課題一覧:
1. 営業部長についての文章のうち、「自社の強みとなる」で始まる段落を、主な内容を残して短い箇条書きに直せ。
2. 営業部長についての文章から、「それは、自社の営業の差異化を」と「不足がある場合に発生します。」の間を、両端の語句も含めて一字も変えずに書き写せ。
3. 営業部長についての文章を、最後の文の後から書き継げ。

Posted on 2014-09-18

 真似をしたくない営業部長のセリフの一つは、「兎に角、x件回商しろ。名刺をx枚もらって来い。」の言葉と、これを実践に移した竹やり戦法的営業スタイルです。

 皆様の周囲にはこのような営業部長がいないことを切に望みます。要するに、彼には「何故?」と自社の商品特徴を根源的に考える工夫が不足しているのです。

 

やるべきこと 

 その言葉を発する前に、会社の幹部たる営業部長としてやることがあるはずです。

 それは、自社の営業の差異化を如何に考えるかに関係しています。別の言葉で言えば、自社の「ウリ」をどう考え、普段の営業に生かすかです。

 自社の強みとなる「ウリ」を社内や部内で徹底的に深掘議論をし、顧客が選び購入する理由を探し出すことです。その「ウリ」を更に磨く工夫を、全社的に押しすすめることが営業部長の任務として先決です。自社の中・長期的成長につながる重要な事柄だからです。

 「ウリ」の要因を探し出せば、顧客がその商品を選んでくれやすいので、冒頭の「兎に角、x件回商しろ。名刺をx枚もらって来い。」といった発言が、意味ある言葉として営業マンに伝わったはずです。自社の「ウリ」に気づいた営業マンが、顧客が「選ぶ理由」を得る立場から「伝える」ために回商し、名刺交換をすることにつながるからです。このことを失念している幹部がいるとすれば、部下に代わってその幹部に猛省をうながしたいです。

 

「ウリ」に関する質問

 差異化の浸透度合いをみるために、「あなたの会社の『ウリ』を1分で述べてください」と、相談を受けた会社の営業マンに、私は必ず問うことにしています。これに即答できないのは、営業マンが自社の商品の「ウリ」を本当の物と心底思っていないか、若しくは、営業マン自身に訓練不足がある場合に発生します。

データセット部分:
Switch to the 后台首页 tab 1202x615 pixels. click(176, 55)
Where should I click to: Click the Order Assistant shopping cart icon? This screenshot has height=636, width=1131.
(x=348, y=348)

各課題の解答:
1.
- 自社の強みである「ウリ」を社内や部内で徹底的に議論し、顧客が選んで買う理由を見つけ出す。
- その「ウリ」をさらに磨く工夫を全社で進めることが、営業部長がまず果たすべき任務である。
- それは自社の中・長期的な成長につながる重要な事柄だからである。

2.
それは、自社の営業の差異化を如何に考えるかに関係しています。別の言葉で言えば、自社の「ウリ」をどう考え、普段の営業に生かすかです。

 自社の強みとなる「ウリ」を社内や部内で徹底的に深掘議論をし、顧客が選び購入する理由を探し出すことです。その「ウリ」を更に磨く工夫を、全社的に押しすすめることが営業部長の任務として先決です。自社の中・長期的成長につながる重要な事柄だからです。

 「ウリ」の要因を探し出せば、顧客がその商品を選んでくれやすいので、冒頭の「兎に角、x件回商しろ。名刺をx枚もらって来い。」といった発言が、意味ある言葉として営業マンに伝わったはずです。自社の「ウリ」に気づいた営業マンが、顧客が「選ぶ理由」を得る立場から「伝える」ために回商し、名刺交換をすることにつながるからです。このことを失念している幹部がいるとすれば、部下に代わってその幹部に猛省をうながしたいです。

 

「ウリ」に関する質問

 差異化の浸透度合いをみるために、「あなたの会社の『ウリ』を1分で述べてください」と、相談を受けた会社の営業マンに、私は必ず問うことにしています。これに即答できないのは、営業マンが自社の商品の「ウリ」を本当の物と心底思っていないか、若しくは、営業マン自身に訓練不足がある場合に発生します。

3.
 前者の場合は社内の議論が深まっていない証左で、より深刻です。結局、営業マンが自社の「ウリ」を自信を持って説明できないので、顧客獲得にあたり価格競争に陥る憂き目に会いやすくなります。

 

「ウリ」の深掘

 それでは、「ウリ」をどう見つければ良いのでしょうか。負けない商品、サービス、技術などをどう見つけることが出来るのでしょうか。 それは、自社の強みにテーマを絞って社内で徹底的に議論する中から探し出せます。

 他社に負けないNo.1商品や技術、どこにもない地域初、日本初のOnly One商品や技術を自社の中で捜索してみることです。私の経営体験では、どの会社でも必ずこれを見つけだすことが出来るはずです。普段はマンネリ的視点で内部の人が観るので、「どうせ自社には・・・」となりやすいのですが、「ウリ」は意外なところにあるのです。

 それは、ある部分に関しての比類ない技術力かもしれません。心が魅かれる感動的なストーリーを体現できるモーチベションプロセスかもしれません。社内に浸透している誇り高き「理念、哲学」かもしれません。これをもとにした「企業風土・文化」かもしれません。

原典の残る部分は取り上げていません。